Collected data:
=== Section Start ===

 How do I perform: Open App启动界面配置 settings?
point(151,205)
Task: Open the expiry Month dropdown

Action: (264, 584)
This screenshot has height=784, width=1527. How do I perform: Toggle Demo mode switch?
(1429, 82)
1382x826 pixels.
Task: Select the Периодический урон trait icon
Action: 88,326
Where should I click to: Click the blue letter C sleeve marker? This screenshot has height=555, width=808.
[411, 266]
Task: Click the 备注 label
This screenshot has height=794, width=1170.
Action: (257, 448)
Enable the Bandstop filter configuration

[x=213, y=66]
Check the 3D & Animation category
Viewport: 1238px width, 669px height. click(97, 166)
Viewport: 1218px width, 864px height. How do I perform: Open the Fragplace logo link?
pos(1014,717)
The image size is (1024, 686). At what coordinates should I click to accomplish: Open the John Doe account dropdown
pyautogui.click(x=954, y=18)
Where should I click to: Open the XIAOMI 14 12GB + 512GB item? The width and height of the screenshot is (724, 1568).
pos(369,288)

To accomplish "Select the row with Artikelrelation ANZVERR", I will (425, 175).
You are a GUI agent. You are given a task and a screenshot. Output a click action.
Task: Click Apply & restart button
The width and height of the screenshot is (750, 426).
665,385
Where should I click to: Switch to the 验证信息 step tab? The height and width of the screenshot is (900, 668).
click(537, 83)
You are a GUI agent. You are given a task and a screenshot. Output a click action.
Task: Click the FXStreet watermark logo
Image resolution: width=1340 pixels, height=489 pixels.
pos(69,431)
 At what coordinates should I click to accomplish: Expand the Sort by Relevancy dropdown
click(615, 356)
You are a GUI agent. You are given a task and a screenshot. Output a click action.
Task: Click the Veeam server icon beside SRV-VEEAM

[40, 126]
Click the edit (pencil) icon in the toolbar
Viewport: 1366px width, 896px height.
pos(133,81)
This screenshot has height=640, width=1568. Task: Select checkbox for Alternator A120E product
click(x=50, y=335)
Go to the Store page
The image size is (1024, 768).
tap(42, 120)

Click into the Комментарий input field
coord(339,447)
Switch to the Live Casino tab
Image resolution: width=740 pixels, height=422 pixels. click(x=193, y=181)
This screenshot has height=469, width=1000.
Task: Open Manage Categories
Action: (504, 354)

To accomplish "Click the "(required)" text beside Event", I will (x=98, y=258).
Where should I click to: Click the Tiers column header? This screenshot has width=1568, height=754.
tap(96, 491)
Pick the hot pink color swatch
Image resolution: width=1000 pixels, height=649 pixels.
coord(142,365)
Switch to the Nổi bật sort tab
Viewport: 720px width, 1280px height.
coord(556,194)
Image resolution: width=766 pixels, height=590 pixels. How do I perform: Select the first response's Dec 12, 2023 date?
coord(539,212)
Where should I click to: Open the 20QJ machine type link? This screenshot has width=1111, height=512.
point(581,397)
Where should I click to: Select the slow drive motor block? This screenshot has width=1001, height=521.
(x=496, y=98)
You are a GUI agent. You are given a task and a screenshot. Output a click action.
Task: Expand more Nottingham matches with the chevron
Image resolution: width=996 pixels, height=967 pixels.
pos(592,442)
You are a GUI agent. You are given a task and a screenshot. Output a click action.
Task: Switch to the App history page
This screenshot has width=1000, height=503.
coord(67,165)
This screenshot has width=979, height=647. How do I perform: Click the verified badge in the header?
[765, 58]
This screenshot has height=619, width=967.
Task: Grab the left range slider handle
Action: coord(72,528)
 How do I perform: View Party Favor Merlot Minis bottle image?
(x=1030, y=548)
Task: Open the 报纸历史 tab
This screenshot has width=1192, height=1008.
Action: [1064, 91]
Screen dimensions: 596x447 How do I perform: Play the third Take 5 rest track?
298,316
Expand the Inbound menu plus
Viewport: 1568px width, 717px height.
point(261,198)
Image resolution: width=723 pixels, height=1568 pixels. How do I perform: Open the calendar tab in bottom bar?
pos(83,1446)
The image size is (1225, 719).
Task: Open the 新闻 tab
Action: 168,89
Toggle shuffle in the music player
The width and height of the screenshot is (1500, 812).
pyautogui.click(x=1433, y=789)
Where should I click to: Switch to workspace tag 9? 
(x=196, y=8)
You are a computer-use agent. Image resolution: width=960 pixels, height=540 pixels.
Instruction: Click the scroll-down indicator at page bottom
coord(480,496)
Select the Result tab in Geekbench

=== Section End ===

#### Task to carry out
The lines holding the word "will" are the answer. Pull them out of the records and copy them.

#### Your solution
To accomplish "Select the row with Artikelrelation ANZVERR", I will (425, 175).
To accomplish "Click the "(required)" text beside Event", I will (x=98, y=258).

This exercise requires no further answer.